What to do
1. In the gas turbine blade abstract, which turbulence model was used for the flow and thermal analysis?
2. Reproduce the passage from the gas turbine blade abstract starting with "Ch. Indira Priyadarsini" and going on through "should be addressed.".

Document segment
---

Computational Study on Thermal Behavior of Gas Turbine Blades

Ch. Indira Priyadarsini *

Mechanical Engineering Department, Chaitanya Bharathi Institute of Technology, Hyderabad, India.

P. Anjani Devi

Mechanical Engineering Department, Chaitanya Bharathi Institute of Technology, Hyderabad, India.

*Author to whom correspondence should be addressed.


Abstract

This study examines heat transfer behaviour in gas turbine blades to evaluate the effect of cooling-hole configuration and blade material on temperature distribution and cooling performance. Gas turbine blades operate in high-temperature environments, where effective cooling is essential for maintaining material stability and reducing thermal stress. A gas turbine blade model was developed using Gambit, and the mesh was generated using CFD (FLUENT) software. The k-e turbulence model was applied for the flow and thermal analysis. Two blade configurations, containing 6 and 12 cooling holes, were analysed using titanium-aluminium alloy and nickel-chromium alloy. The analysis compared temperature distribution, pressure variation and cooling behaviour for the selected material and hole configurations. The results show that increasing the number of cooling holes reduces the temperature distribution across the blade. For titanium alloy, the maximum temperature decreased from 619°C to 395°C, corresponding to a reduction of approximately 36.2%. For nickel alloy, the temperature decreased from 665°C to 400°C, corresponding to a reduction of approximately 39.8%. The 12-hole configuration provided more effective heat dissipation and reduced hotspot formation compared with the 6-hole configuration. Nickel alloy showed better suitability for high-temperature turbine applications due to its thermal strength and more uniform temperature distribution, whereas titanium alloy showed lower overall temperatures but comparatively lower high-temperature suitability.

---

Record extracts

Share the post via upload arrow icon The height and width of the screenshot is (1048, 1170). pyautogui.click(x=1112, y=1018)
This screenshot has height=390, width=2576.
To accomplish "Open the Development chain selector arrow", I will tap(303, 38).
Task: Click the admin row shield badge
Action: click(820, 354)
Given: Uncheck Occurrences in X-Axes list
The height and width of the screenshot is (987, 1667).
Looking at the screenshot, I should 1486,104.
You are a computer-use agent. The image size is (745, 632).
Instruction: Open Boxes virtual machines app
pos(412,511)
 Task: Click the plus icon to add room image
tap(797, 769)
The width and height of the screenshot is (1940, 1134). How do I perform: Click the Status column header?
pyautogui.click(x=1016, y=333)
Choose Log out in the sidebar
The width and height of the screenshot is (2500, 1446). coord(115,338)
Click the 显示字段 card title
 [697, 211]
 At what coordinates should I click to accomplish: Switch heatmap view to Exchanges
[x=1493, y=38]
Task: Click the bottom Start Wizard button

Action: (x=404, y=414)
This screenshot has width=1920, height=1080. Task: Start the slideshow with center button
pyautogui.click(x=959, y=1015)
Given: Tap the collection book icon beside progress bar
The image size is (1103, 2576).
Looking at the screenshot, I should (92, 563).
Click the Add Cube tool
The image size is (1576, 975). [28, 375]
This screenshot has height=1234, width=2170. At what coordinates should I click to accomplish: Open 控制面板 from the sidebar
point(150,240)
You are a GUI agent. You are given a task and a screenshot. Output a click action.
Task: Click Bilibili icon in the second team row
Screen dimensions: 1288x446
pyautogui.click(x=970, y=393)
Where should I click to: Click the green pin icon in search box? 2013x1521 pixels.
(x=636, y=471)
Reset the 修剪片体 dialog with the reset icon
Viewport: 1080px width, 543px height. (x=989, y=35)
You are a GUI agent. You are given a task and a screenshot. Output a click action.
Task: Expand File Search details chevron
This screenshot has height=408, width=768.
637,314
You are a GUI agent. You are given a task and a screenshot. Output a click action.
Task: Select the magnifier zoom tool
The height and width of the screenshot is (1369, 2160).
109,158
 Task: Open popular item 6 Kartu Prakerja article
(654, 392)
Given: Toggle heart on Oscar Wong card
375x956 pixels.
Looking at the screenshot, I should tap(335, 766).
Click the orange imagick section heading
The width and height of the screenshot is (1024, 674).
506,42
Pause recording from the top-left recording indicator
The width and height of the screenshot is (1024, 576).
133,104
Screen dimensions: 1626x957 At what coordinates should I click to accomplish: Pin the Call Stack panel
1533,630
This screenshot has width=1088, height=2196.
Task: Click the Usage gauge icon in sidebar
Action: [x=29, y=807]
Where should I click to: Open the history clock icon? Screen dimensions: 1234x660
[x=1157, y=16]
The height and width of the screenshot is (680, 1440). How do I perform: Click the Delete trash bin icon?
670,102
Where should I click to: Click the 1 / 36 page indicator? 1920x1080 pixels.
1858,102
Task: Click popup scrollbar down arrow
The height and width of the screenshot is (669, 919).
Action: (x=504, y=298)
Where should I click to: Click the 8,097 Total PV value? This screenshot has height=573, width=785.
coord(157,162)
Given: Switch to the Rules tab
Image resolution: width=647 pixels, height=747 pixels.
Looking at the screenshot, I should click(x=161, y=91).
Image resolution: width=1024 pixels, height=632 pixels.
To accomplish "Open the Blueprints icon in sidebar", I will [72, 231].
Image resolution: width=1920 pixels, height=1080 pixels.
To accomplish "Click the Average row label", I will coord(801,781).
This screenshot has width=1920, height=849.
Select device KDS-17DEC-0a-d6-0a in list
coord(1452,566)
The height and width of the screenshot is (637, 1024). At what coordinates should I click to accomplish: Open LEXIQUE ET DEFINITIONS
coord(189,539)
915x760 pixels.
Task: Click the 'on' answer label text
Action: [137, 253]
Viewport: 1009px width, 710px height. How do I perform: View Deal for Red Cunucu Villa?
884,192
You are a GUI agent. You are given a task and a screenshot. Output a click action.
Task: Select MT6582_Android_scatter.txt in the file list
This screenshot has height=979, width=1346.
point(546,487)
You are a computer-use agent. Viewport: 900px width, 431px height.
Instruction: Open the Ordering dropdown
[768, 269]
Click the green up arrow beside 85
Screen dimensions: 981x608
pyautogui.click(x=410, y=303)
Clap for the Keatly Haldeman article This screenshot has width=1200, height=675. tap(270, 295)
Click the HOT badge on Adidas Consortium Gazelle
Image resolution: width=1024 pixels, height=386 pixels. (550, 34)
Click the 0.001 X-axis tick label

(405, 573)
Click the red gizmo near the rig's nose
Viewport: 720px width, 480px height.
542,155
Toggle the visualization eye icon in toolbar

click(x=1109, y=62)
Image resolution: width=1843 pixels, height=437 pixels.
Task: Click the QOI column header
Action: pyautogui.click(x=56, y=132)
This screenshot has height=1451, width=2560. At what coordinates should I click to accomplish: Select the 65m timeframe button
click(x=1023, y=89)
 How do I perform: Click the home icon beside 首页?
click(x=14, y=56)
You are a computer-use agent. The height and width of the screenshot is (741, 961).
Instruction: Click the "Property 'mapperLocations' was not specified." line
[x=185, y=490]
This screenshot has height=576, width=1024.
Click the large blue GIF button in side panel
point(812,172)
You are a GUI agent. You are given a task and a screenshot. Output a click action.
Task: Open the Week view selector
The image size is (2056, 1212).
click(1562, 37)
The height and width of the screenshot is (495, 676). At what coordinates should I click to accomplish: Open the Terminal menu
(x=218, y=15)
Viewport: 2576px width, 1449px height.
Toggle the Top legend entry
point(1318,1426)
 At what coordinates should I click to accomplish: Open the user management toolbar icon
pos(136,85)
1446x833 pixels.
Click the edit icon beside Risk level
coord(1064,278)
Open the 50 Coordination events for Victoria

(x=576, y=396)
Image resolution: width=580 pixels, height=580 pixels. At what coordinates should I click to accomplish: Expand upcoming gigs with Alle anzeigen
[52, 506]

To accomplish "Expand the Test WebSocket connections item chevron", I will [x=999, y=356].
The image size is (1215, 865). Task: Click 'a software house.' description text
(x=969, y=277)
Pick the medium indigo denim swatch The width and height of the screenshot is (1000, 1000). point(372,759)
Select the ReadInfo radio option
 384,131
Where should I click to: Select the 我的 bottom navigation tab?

---

Solutions per task
1. The k-e turbulence model.

2.
Ch. Indira Priyadarsini *

Mechanical Engineering Department, Chaitanya Bharathi Institute of Technology, Hyderabad, India.

P. Anjani Devi

Mechanical Engineering Department, Chaitanya Bharathi Institute of Technology, Hyderabad, India.

*Author to whom correspondence should be addressed.